“Every five years or so I look back on my life and I have a good laugh” – Indigo Girls, Watershed
“Perspective is everything” – Aimee Mann, Invisible Ink
My friend Foxglove surprised me with a phone call one day. She’s a special ed teacher who deals with challenging kids all day and while going home she was thinking about how the parents of her students were going to manage over the weekend. This led to thinking about parents and parenting and how difficult it was to be “on call” 24/7, and her various friends who were now parents.
“Gusto ko lang sabihing ang galing mo!” (I just wanted to let you know that you are awesome!), she had said, and when I asked where this was coming from she went into a discussion of Katie and me and all we’ve been through and just that she was happy about where we are and what we’ve become. “Biruin mo, a few years ago kung san san lang kayo nakikitira tapos ngayon.. basta ang galing mo!” (A few years ago, you lived from friend to friend and now…you’re just great!). Thanks Foxglove!
My friends have always been encouraging, and are the type to freely give a kind word. But lately, these affirmations have been resonating. It’s always pleasant to hear and gives me a certain high to be told I’m a good friend/listener/mother, and that someone believes in me especially from people who know our story. But for some reason, I feel I am really only hearing and believing this now that the shitstorm we went through is over.

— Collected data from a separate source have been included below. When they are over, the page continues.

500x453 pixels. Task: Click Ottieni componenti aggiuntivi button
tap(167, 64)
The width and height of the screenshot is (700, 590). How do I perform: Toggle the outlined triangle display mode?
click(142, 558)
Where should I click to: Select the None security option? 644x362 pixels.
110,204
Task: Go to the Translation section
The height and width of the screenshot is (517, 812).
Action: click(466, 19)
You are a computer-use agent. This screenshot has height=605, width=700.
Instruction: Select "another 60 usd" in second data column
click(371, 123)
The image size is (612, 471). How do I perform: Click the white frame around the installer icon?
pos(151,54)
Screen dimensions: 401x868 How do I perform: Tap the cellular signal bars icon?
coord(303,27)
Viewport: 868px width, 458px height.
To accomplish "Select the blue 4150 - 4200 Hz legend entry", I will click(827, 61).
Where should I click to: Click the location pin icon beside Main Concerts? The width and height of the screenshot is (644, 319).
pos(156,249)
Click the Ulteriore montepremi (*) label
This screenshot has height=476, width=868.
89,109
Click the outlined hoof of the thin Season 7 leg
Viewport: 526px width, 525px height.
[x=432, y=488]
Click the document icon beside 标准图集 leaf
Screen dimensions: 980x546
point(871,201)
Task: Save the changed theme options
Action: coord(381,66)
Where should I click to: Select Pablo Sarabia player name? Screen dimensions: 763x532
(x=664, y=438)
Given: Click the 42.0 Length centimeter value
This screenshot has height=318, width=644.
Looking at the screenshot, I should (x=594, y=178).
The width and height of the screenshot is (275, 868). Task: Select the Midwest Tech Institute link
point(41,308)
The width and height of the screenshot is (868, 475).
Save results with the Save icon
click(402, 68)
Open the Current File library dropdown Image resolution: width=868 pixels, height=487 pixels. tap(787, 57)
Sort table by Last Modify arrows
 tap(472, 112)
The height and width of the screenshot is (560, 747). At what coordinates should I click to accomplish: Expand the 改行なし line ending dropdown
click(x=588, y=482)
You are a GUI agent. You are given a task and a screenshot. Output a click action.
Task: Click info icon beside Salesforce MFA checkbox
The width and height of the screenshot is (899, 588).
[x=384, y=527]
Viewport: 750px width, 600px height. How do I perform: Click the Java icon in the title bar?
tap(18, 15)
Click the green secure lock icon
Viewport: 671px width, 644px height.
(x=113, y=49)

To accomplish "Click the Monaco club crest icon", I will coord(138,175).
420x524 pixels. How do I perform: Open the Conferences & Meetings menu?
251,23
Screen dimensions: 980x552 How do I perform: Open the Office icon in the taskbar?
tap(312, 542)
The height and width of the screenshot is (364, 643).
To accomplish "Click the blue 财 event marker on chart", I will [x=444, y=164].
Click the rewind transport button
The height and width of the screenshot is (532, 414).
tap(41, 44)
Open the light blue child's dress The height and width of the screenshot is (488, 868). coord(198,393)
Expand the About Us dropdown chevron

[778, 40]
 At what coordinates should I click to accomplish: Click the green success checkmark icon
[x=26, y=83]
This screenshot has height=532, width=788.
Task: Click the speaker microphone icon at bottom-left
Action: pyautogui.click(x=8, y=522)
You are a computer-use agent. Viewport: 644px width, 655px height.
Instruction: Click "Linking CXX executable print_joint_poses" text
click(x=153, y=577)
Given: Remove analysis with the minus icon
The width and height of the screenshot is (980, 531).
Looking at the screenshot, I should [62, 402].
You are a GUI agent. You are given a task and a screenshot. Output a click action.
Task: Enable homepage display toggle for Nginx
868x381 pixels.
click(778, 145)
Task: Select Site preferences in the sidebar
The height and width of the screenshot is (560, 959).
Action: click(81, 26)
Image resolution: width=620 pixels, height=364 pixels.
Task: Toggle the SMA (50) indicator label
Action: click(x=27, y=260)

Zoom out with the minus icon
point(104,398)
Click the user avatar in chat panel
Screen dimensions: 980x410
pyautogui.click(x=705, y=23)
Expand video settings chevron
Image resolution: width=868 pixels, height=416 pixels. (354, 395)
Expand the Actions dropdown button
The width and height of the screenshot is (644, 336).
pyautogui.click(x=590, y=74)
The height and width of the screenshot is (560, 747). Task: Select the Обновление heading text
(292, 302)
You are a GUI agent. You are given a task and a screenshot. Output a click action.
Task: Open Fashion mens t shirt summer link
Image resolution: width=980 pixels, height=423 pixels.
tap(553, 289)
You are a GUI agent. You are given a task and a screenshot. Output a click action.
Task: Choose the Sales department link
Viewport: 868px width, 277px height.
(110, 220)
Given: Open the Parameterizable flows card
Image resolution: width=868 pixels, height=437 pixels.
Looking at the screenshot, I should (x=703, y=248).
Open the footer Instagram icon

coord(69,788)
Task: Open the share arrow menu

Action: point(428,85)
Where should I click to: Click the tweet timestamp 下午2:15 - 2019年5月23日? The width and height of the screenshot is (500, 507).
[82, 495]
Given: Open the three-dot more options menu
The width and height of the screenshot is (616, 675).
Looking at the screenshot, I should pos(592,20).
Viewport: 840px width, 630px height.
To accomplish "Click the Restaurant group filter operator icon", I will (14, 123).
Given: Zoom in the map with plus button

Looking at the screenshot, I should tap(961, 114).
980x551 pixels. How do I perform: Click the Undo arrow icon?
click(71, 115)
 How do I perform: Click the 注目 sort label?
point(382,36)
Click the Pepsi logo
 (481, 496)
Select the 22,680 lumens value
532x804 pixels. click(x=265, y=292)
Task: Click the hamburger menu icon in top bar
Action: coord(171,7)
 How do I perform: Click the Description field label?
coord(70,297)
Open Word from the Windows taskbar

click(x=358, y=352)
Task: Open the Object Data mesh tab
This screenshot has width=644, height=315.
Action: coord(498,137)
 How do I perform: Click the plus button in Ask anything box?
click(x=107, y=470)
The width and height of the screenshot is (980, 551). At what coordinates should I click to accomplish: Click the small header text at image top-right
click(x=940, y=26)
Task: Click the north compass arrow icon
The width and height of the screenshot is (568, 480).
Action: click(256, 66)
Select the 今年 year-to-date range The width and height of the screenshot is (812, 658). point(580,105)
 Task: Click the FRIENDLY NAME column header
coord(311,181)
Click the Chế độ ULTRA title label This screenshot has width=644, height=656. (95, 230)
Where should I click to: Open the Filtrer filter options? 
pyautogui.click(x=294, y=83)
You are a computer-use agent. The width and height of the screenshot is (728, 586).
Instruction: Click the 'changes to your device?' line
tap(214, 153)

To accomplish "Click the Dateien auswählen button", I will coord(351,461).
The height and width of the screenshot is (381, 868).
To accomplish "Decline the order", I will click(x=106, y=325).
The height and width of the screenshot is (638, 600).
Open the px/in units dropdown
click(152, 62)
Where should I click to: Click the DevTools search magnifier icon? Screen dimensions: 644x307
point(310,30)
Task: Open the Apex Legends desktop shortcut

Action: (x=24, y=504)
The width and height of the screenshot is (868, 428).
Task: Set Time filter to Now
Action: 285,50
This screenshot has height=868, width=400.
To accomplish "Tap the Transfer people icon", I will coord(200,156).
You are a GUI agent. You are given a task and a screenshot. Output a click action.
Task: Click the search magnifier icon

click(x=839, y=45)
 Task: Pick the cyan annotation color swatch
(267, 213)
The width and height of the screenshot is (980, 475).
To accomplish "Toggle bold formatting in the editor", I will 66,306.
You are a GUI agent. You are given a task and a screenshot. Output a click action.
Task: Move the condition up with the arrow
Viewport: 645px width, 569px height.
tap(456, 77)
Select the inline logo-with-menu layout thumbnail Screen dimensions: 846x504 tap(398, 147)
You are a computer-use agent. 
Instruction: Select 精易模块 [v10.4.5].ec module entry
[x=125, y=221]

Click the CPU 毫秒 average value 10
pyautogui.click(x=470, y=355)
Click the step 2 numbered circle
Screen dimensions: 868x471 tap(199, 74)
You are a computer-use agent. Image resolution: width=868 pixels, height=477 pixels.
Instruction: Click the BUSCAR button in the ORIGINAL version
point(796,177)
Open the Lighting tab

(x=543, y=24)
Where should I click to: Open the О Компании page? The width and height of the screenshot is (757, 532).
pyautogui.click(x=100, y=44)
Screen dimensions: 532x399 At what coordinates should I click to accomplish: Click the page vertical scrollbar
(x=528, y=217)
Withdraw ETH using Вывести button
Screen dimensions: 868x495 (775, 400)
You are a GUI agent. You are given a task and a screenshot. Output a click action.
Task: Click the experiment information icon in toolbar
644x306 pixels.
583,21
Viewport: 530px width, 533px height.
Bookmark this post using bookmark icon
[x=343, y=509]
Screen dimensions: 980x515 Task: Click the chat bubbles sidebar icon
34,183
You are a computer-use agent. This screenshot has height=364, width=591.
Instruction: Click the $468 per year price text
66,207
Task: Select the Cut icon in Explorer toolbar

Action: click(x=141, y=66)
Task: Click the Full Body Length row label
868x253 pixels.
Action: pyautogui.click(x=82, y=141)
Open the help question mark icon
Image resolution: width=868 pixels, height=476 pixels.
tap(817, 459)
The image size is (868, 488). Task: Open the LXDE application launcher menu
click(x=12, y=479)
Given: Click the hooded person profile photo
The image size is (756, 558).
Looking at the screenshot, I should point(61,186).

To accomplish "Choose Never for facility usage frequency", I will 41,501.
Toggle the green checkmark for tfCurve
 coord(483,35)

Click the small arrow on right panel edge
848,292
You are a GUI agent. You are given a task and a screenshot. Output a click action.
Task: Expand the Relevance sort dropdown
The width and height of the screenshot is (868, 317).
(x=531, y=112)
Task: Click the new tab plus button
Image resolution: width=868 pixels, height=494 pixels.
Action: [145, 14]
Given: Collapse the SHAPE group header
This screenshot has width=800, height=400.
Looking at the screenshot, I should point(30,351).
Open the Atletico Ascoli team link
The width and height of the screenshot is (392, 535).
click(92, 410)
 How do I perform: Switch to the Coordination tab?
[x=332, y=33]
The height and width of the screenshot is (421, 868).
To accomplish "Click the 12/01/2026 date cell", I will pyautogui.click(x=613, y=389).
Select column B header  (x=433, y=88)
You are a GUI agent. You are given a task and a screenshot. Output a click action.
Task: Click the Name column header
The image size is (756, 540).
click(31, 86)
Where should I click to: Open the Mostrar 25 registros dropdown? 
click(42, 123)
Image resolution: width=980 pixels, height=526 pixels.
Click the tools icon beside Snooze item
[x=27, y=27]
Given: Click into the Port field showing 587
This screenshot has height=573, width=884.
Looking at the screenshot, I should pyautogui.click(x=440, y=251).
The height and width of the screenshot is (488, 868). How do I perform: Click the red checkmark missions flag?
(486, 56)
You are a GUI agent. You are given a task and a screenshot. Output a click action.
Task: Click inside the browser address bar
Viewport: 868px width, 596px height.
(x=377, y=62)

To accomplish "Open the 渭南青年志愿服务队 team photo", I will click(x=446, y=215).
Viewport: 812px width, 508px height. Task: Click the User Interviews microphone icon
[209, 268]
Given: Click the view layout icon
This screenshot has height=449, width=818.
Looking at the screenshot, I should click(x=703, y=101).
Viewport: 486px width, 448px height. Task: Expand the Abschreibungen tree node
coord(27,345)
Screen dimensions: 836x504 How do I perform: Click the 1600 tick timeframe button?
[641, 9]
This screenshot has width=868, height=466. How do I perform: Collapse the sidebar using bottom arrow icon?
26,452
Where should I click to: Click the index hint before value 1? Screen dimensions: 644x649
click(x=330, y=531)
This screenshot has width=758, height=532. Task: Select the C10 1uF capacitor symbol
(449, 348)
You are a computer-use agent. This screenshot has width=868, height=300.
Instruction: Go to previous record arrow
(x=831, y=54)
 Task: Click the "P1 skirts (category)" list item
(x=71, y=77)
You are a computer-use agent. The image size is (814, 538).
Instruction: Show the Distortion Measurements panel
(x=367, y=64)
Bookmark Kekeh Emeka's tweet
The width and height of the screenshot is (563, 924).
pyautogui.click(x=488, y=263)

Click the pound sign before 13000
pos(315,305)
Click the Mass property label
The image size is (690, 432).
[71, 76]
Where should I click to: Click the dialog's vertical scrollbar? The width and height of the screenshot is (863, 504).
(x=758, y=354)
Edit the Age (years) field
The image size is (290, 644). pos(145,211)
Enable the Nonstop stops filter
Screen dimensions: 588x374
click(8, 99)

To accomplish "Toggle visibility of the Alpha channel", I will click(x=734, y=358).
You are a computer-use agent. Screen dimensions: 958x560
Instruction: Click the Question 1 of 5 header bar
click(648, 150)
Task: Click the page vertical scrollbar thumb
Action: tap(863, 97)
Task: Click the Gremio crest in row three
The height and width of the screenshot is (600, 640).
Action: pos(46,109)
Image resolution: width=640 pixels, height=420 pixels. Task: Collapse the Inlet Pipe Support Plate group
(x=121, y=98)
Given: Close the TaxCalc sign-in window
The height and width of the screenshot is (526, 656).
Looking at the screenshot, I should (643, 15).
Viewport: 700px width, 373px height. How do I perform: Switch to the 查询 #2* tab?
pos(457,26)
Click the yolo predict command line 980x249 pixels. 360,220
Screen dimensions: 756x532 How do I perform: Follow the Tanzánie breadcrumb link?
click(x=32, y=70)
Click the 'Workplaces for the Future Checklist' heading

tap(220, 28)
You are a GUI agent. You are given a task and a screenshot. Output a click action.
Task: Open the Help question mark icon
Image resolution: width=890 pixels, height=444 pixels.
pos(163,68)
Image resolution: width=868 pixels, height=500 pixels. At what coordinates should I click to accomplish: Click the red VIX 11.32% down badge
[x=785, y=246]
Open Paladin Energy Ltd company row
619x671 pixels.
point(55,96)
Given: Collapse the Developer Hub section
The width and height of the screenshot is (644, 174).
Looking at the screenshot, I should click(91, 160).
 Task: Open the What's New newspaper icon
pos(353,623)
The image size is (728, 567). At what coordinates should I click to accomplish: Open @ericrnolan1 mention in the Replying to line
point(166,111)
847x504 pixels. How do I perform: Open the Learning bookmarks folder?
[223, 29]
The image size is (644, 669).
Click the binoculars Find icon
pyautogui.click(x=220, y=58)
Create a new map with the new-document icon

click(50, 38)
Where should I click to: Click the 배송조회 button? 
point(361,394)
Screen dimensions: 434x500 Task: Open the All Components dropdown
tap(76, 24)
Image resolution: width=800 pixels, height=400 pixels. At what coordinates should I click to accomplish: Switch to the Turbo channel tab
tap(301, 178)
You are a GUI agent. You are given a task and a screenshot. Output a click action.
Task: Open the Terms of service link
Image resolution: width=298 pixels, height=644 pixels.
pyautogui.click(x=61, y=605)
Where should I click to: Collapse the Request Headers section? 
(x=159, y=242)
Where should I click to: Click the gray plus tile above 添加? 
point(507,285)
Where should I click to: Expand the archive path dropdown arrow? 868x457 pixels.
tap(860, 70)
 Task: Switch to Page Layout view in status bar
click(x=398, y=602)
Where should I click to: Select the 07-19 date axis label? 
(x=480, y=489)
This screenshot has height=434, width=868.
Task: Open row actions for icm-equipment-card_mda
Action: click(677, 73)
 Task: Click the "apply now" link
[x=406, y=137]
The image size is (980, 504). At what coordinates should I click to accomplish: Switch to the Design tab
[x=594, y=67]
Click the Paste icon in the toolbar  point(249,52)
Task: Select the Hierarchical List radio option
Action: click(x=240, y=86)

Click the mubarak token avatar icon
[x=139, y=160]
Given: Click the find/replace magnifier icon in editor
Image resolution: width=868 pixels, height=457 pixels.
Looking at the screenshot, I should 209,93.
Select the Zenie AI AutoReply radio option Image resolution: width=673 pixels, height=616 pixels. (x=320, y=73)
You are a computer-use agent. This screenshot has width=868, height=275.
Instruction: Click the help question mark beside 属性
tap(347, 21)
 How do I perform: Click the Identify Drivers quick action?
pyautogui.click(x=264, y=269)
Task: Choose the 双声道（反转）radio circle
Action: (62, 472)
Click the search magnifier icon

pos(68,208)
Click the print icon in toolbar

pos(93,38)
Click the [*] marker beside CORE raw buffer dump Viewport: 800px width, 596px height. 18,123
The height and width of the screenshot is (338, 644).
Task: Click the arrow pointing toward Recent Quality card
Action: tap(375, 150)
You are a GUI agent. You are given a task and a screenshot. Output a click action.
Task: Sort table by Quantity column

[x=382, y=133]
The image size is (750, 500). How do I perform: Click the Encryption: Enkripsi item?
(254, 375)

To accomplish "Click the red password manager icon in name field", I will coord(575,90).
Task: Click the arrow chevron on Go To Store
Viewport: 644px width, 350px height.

The thing about difficult situations is that it is hard to find their value while you are in it. Five years ago, I didn’t think I was a good person– I was dragging my almost 2 year old from couch to couch, scrounging for food money, wallowing in debt and self pity and all I could think about was how to get to the next day and that I would have to do it all over again. I felt I was being unjustly punished. I felt bitter and that life would never be the same. I felt hopeless and that I would never be happy again. More days than not I contemplated “the end” and the relief that ceasing to exist would bring. I prayed I wouldn’t wake up. I prayed my ex would be struck by lightning. I prayed one day that God would stop hating me.
Dark days indeed.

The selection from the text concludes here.